Новости по-русски

«больше понтов – меньше существа»

«больше понтов – меньше существа»

Встреча с народным артистом России Николаем Караченцовым состоялась в Большом театральном зале Санкт-Петербургского гуманитарного университета профсоюзов 16 января 2001 года. А 40 дней назад замечательного артиста не стало. Предлагаю читателям «ЛГ» фрагменты большого разговора с Николаем Петровичем Караченцовым, который отвечал не только на мои ректорские вопросы, но и на вопросы наших студентов.

– Насколько вы с Высоцким разминулись в школе-студии МХАТ?

– Мы разминулись лет на восемь, наверное. Но тогда школа-студия притягивала выпускников довольно долго. Я помню, как Володя Высоцкий, которого никто ещё не знал, приходил со своим товарищем Жорой Арутюняном; они сидели на лестничной клетке и пели.

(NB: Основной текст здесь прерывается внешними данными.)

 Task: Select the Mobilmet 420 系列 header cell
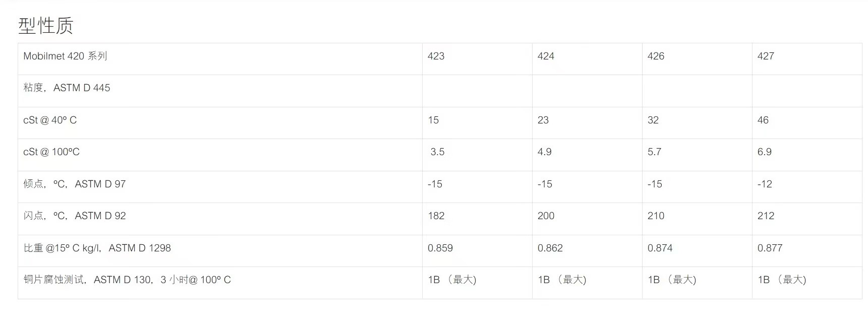[65, 56]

Прошло много лет, я виделся с Володей в разных компаниях. Я считал, что его песни мог петь только он сам, хотя исполнял несколько его песен. А потом помню: я стоял в коридоре телестудии в «Останкино», и кто-то вдруг воткнул мне палец меж рёбер. Я повернулся, Володя мне тут же рассказал какой-то смешной анекдот и убежал. Он побежал на озвучивание картины «Место встречи изменить нельзя», а я – на озвучивание «Приключений Электроника». Когда вышел фильм «Место встречи изменить нельзя», мне жена говорила: «Позвони, роскошная работа, мы так редко слышим о себе хорошее, как он здорово снялся!» Раз позвонил – его не застал, два – не застал, а потом его не стало... Так он и не услышал ещё одно доброе слово, которое, может быть, ему было важно.

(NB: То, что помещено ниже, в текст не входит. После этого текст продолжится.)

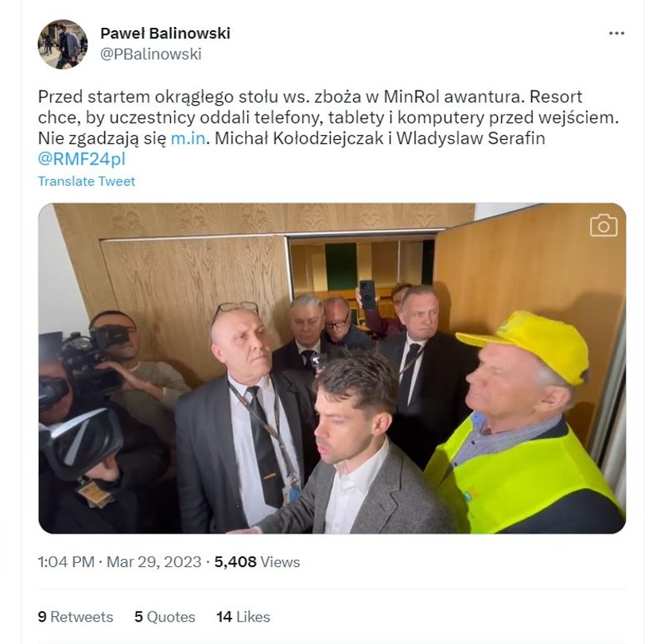The image size is (668, 644).
Task: View the 5 Quotes list
Action: [x=165, y=617]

Высоцкий стал знаком поколения, знаком эпохи, и этот стержень связывает его с нами. Я очень горжусь, что у меня есть свой Высоцкий.

– Школа-студия МХАТ – это школа классического российского театра, из которой выходит Высоцкий, приходит к Любимову в совершенно другой, поэтический театр, может быть, продолжающий традиции Мейерхольда. Из неё же выходит Караченцов, который становится одной из основных фигур у Захарова и тоже делает совсем другой театр. Как мхатовская студия приводит к другой театральной традиции?

– Спор может быть только по терминологии, потому что традиции одни и те же. Допустим, несмотря на то что жанр спектакля «Юнона и Авось» – рок-опера, изначально он построен по системе Станиславского, и роль строится по этим же законам.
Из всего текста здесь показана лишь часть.